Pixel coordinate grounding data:
BEGIN

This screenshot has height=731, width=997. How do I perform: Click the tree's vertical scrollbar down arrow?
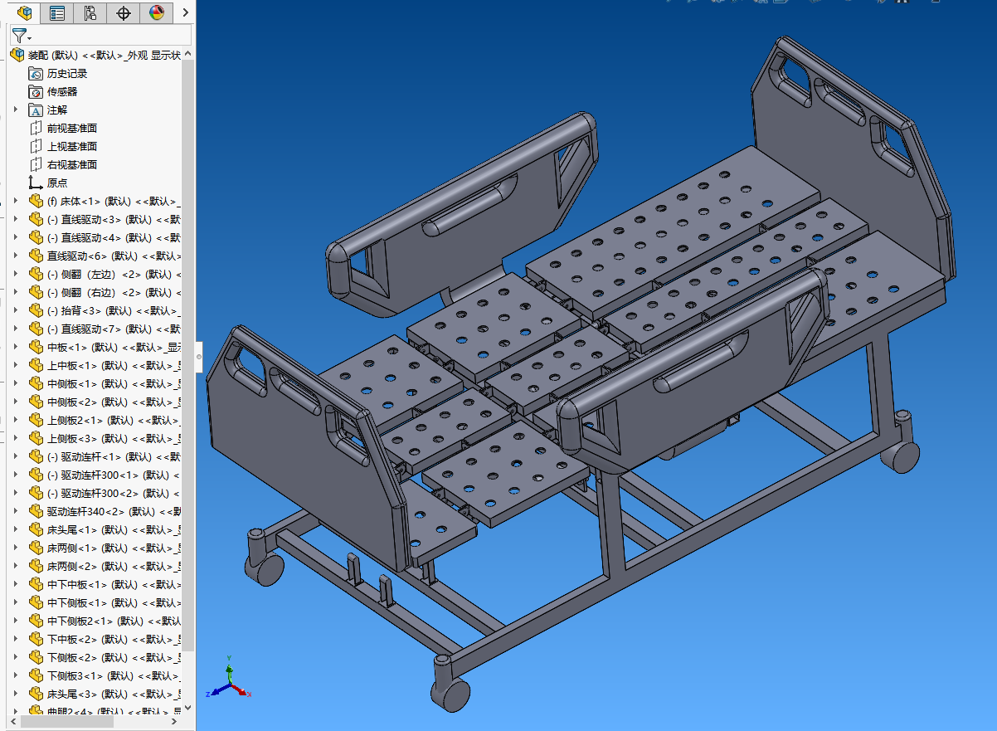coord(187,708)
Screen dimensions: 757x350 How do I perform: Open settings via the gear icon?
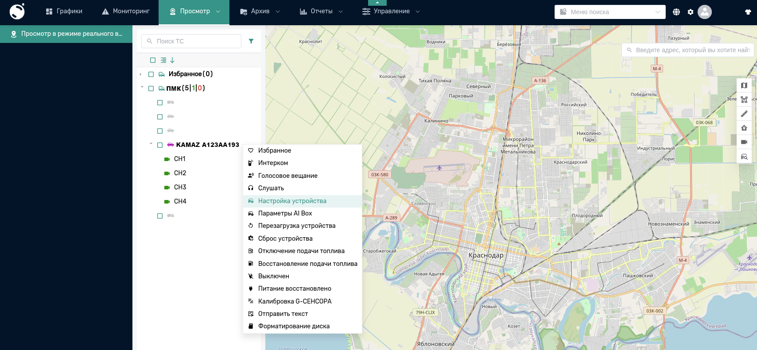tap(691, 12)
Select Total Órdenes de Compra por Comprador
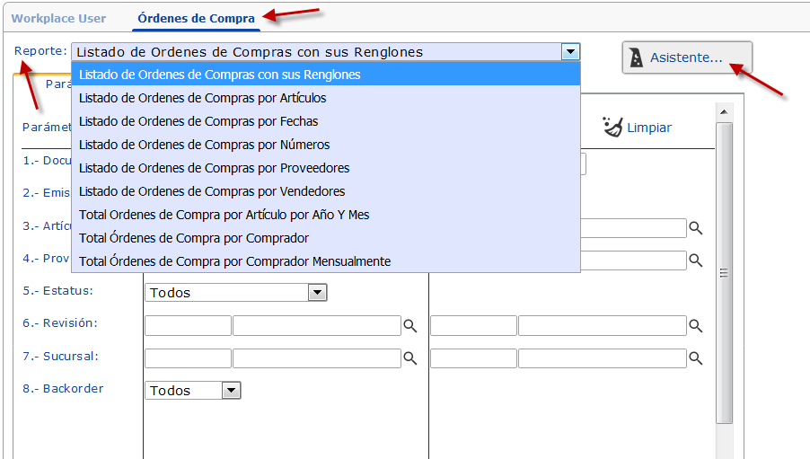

END
BEGIN

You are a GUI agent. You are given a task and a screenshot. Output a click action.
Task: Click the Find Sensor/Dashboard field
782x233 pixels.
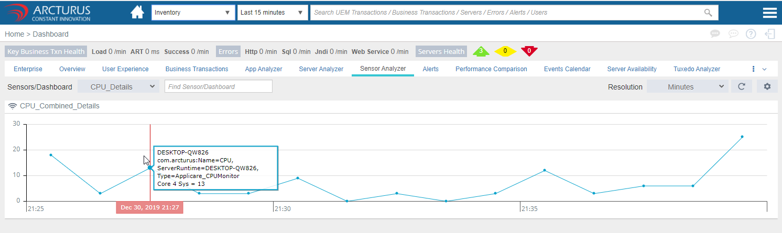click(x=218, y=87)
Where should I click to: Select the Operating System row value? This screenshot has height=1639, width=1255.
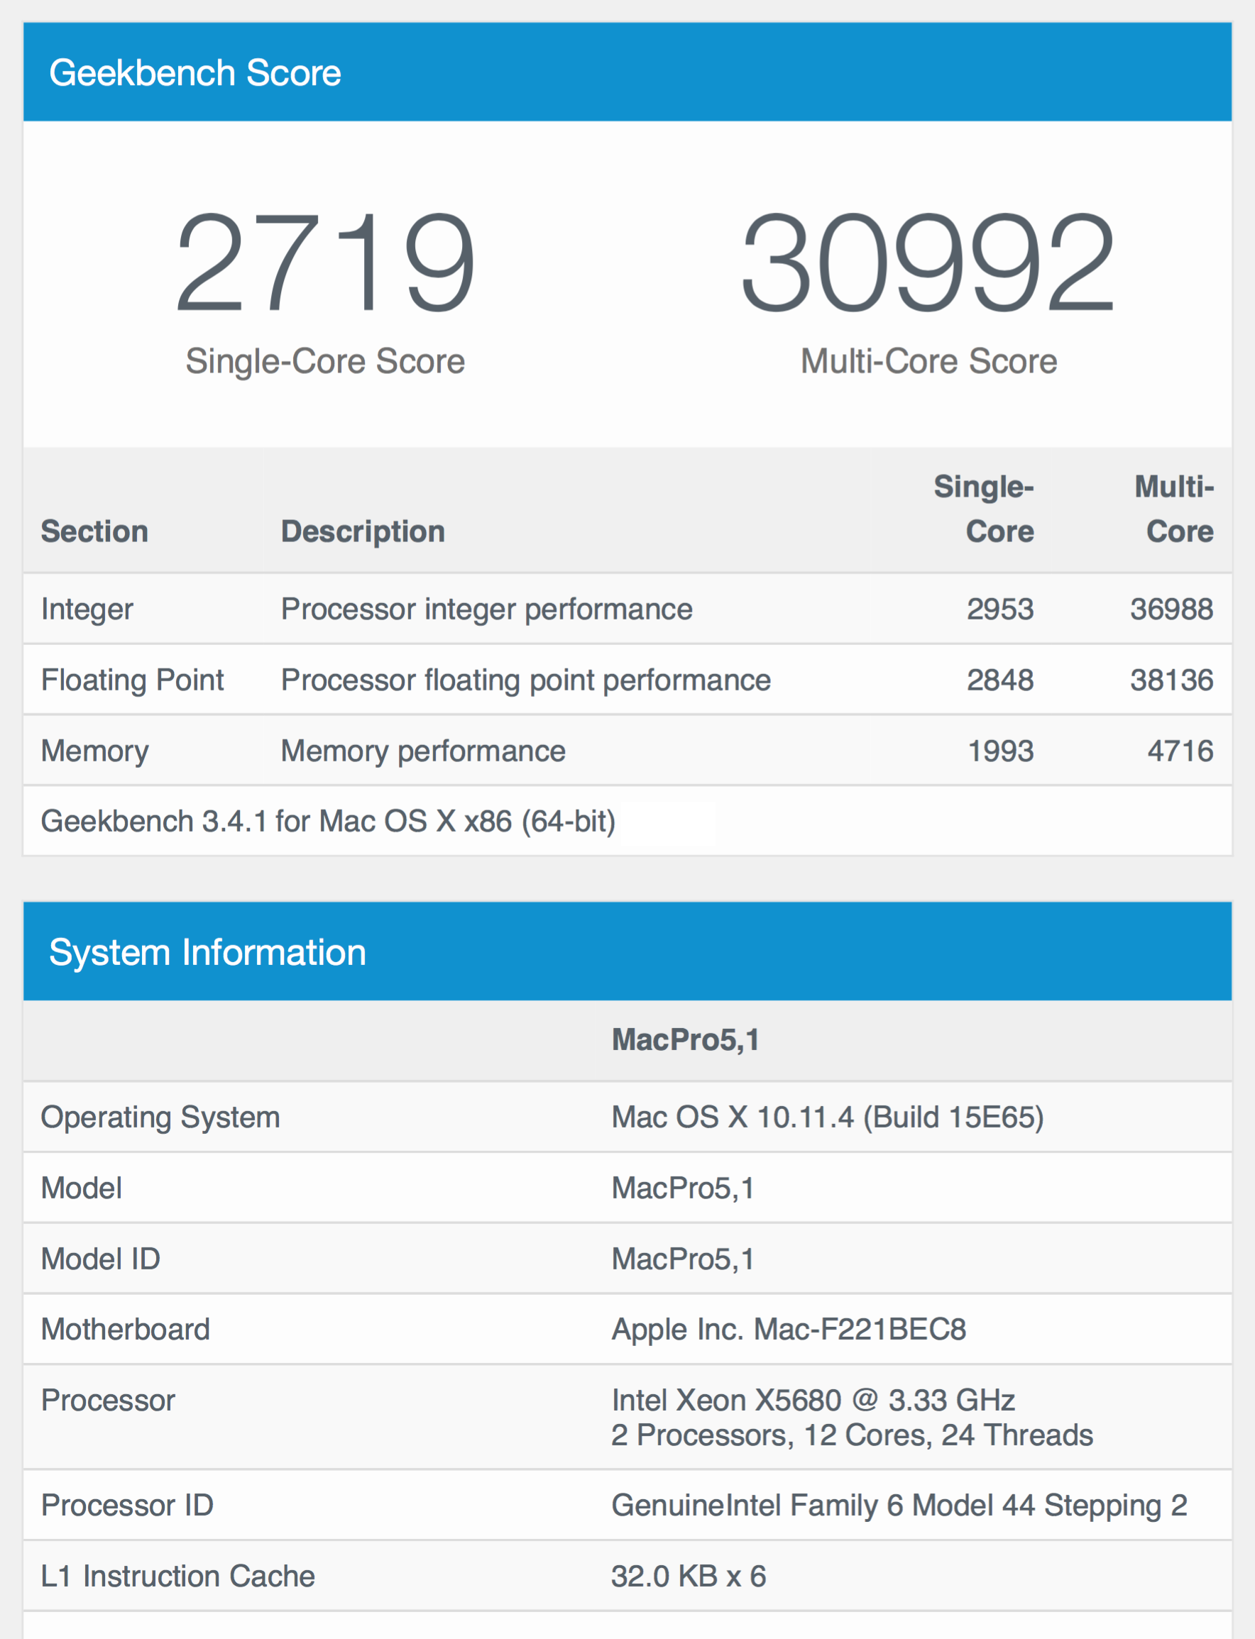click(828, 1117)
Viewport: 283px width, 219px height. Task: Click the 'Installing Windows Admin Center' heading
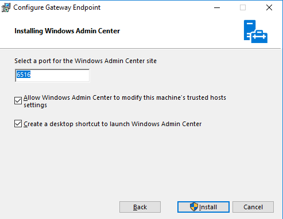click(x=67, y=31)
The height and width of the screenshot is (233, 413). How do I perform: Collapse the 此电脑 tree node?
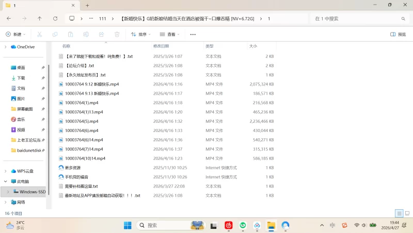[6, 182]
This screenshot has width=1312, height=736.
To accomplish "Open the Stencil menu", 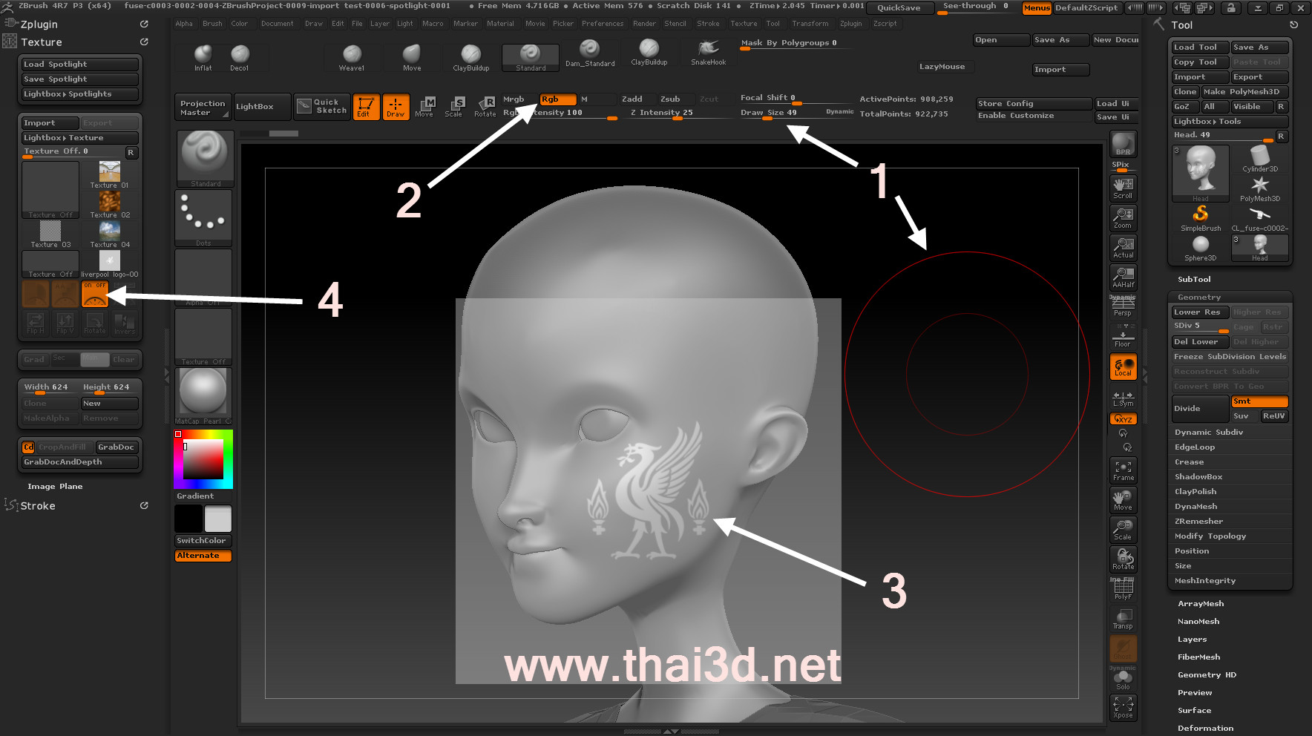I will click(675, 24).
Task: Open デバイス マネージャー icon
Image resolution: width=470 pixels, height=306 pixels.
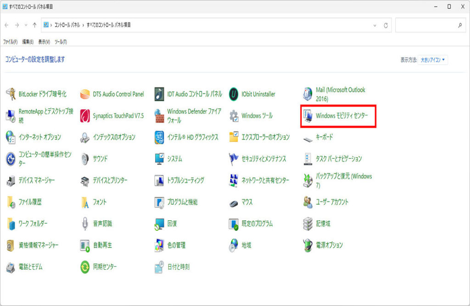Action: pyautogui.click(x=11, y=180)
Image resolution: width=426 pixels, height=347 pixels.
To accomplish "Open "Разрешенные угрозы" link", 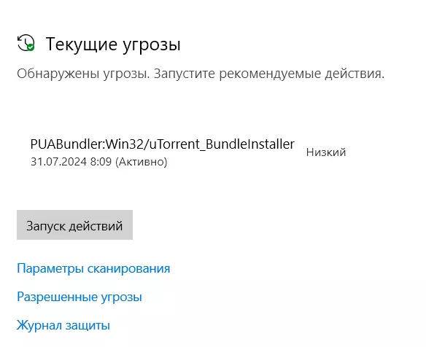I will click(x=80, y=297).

END
BEGIN

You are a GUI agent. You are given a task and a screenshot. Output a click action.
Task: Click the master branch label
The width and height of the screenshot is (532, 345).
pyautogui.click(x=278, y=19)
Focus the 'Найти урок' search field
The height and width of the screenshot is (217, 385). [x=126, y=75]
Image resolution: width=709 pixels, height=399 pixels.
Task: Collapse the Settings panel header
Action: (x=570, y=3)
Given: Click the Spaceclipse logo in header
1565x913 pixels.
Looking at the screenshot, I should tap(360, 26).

END

Task requirements: Using the data above, copy exactly the lines from the one containing "This screenshot has height=731, width=997." to the one containing "Select Total Órdenes de Compra por Comprador", inclusive. Exclude the pictures.

Expected answer:
This screenshot has height=731, width=997. How do I perform: Click the tree's vertical scrollbar down arrow?
coord(187,708)
Screen dimensions: 757x350 How do I perform: Open settings via the gear icon?
tap(691, 12)
Select Total Órdenes de Compra por Comprador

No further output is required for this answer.